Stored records
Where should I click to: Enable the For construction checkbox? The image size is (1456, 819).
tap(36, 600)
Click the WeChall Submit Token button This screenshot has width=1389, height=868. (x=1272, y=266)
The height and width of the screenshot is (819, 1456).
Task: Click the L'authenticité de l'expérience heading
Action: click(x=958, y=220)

» **Assignment**
All lines from the one containing "Click the WeChall" to the end of the data above are to be set down exactly; no others belong in the answer.

» **Solution**
Click the WeChall Submit Token button This screenshot has width=1389, height=868. (x=1272, y=266)
The height and width of the screenshot is (819, 1456).
Task: Click the L'authenticité de l'expérience heading
Action: click(x=958, y=220)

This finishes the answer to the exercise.